Vítimas marcadas para sempre
Segundo o estudo do IPEA, a predominância de crianças e adolescentes entre as vítimas de estupro é “absolutamente alarmante, uma vez que as consequências, em termos psicológicos, para esses garotos e garotas são devastadoras”. A publicação explica que “o processo de formação da autoestima – que se dá exatamente nessa fase – estará comprometido, ocasionando inúmeras vicissitudes nos relacionamentos sociais desses indivíduos”.
Karina ressalta que as consequências da violência sexual são inúmeras. “Quando a questão não é tratada, há impactos na autoestima, nas relações interpessoais, no desenvolvimento da sexualidade e no aprendizado.” A secretária executiva relata que o atendimento às crianças vítimas de violência ainda não é satisfatório. “É necessário uma estrutura de serviços especializados, porque hoje o atendimento está diluído dentro da saúde e da assistência social e esses serviços não têm dado conta das especificidades, já que lidam com diferentes temas também.”

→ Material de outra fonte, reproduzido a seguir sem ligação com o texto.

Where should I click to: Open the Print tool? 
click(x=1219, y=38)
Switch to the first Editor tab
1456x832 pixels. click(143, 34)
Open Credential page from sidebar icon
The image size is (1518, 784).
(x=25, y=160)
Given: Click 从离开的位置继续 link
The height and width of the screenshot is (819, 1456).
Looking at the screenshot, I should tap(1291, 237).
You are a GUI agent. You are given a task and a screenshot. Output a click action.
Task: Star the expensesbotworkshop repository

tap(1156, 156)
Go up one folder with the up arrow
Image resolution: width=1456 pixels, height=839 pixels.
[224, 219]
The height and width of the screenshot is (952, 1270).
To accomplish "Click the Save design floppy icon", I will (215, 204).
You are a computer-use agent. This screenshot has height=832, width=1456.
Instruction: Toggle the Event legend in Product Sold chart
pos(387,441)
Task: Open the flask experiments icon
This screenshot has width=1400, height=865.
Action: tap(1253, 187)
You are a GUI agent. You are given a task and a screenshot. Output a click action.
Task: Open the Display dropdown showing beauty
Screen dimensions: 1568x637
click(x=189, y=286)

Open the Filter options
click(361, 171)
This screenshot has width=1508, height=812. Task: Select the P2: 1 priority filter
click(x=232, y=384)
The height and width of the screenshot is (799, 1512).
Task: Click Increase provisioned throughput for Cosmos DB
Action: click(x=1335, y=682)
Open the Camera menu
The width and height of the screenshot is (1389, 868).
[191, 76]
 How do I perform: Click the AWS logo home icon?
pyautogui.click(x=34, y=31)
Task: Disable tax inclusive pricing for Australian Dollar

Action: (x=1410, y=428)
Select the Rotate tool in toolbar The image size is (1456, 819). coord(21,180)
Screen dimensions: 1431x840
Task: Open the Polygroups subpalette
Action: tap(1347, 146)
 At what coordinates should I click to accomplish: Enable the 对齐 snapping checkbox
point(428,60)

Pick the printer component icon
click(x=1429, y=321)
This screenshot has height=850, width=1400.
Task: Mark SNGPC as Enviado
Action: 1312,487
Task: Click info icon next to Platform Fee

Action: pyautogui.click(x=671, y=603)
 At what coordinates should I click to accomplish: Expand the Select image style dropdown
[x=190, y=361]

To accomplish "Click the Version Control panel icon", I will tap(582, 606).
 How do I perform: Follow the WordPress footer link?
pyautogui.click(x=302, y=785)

Outras formas de violência contra criança – como castigos físicos, ameaças e xingamentos no ambiente doméstico – têm entre as consequências a reprodução do ciclo da violência. Marcia Oliveira ressalta que a maioria dos adultos foram criados com o uso de práticas violentas (tapas, surras, beliscões, gritos, xingamentos etc.); e é a forma que eles conhecem e reproduzem. “Combater a banalização e aceitação desse tipo de violência tem sido nosso maior desafio. Estamos discutindo uma mudança cultural de longo prazo que contribua para que as pessoas passem a perceber o uso dos castigos físicos e tratamento humilhante como ‘não natural’ e busquem alternativas educativas não violentas”, pontua a coordenadora da Campanha Nacional “Não Bata, Eduque”.